Die erzwungene Implementierung von kulturellen, politischen und wirtschaftlichen sowie institutionellen Strukturen aus Europa während der Kolonialzeit in Las Indias ist bereits gut erforscht. Auch die Entstehung der verschiedenen Länder Lateinamerikas im Kontext von Modernisierungs- und Unabhängigkeitsbestrebungen sowie die damit verbundenen Erneuerungen vor Ort haben bereits große Aufmerksamkeit erfahren. Die Entstehung des post-kolonialen bzw. unabhängigen Staates Chile und die facettenreiche Beziehung zwischen Chile und Deutschland während des 19. Jahrhunderts sind hingegen noch nicht in allen Belangen hinreichend untersucht worden. Dokumentiert sind insbesondere die Handelsbeziehungen zwischen diesen beiden Ländern. Häufig betrachtet und in zahlreichen Werken ausführlich dargestellt wurde auch die Immigration von Deutschen nach Chile. Weitere Arbeiten beleuchten den Wiederaufbau des Heers in Chile anhand des deutschen Modells.

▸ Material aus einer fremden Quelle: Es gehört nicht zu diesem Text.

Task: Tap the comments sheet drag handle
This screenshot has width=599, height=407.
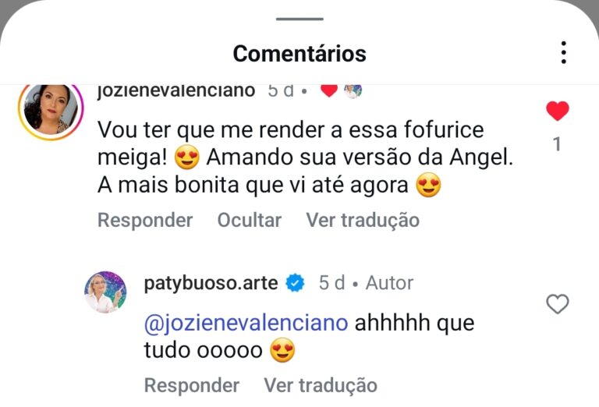Action: [x=300, y=19]
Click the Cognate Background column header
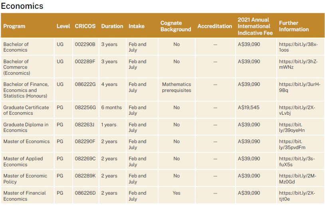Image resolution: width=325 pixels, height=205 pixels. pos(176,26)
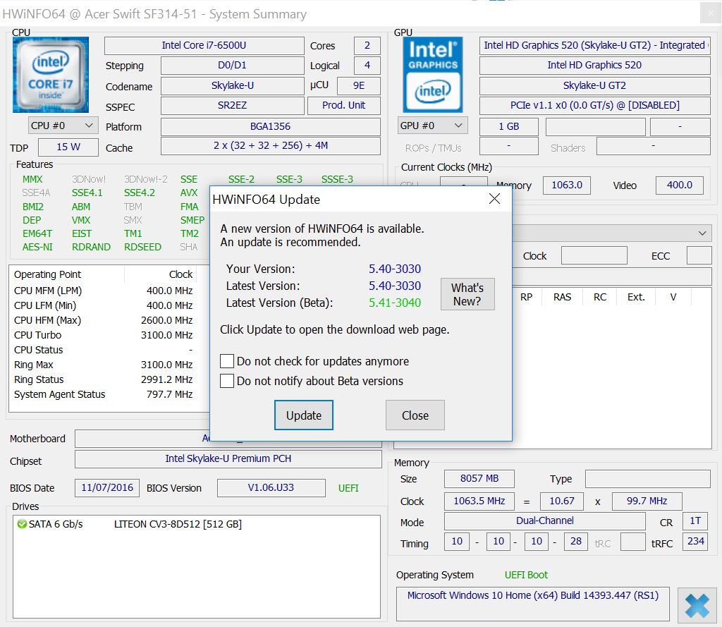Viewport: 722px width, 627px height.
Task: Click the Windows 10 Home OS field
Action: [x=532, y=596]
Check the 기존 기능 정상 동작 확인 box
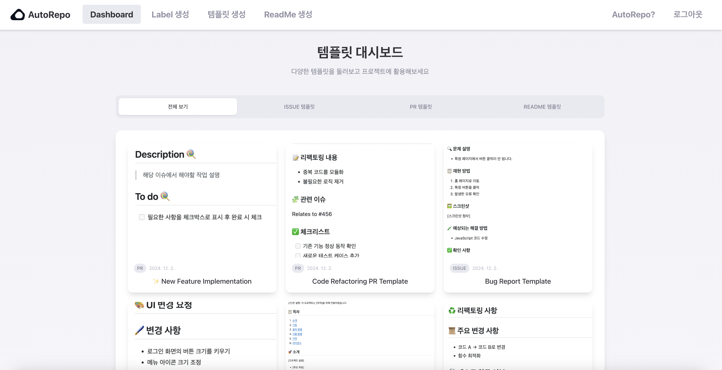Viewport: 722px width, 370px height. [298, 246]
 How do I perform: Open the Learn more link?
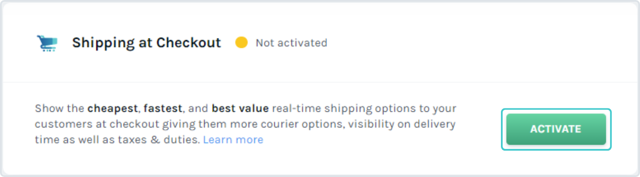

Im Gegensatz dazu sind die Umgestaltung des Bildungssystems sowie die Entwicklung neuer pädagogischer Konzeptionen in Chile zwischen Mitte und Ende des 19. Jahrhunderts bis anhin fast gänzlich ignoriert worden. Dies obwohl sie durch einen intensiven, wenn auch asymmetrischen Austausch gekennzeichnet waren. Diese große Forschungslücke kann auch die Arbeit von Ana Belén García Timón, in der sie der Thematik drei von insgesamt acht Kapiteln widmet, kaum füllen. In den restlichen fünf Abschnitten werden überwiegend Aspekte beschrieben, die aus vorangegangenen historischen, soziologischen und anthropologischen Forschungen bereits bekannt sind.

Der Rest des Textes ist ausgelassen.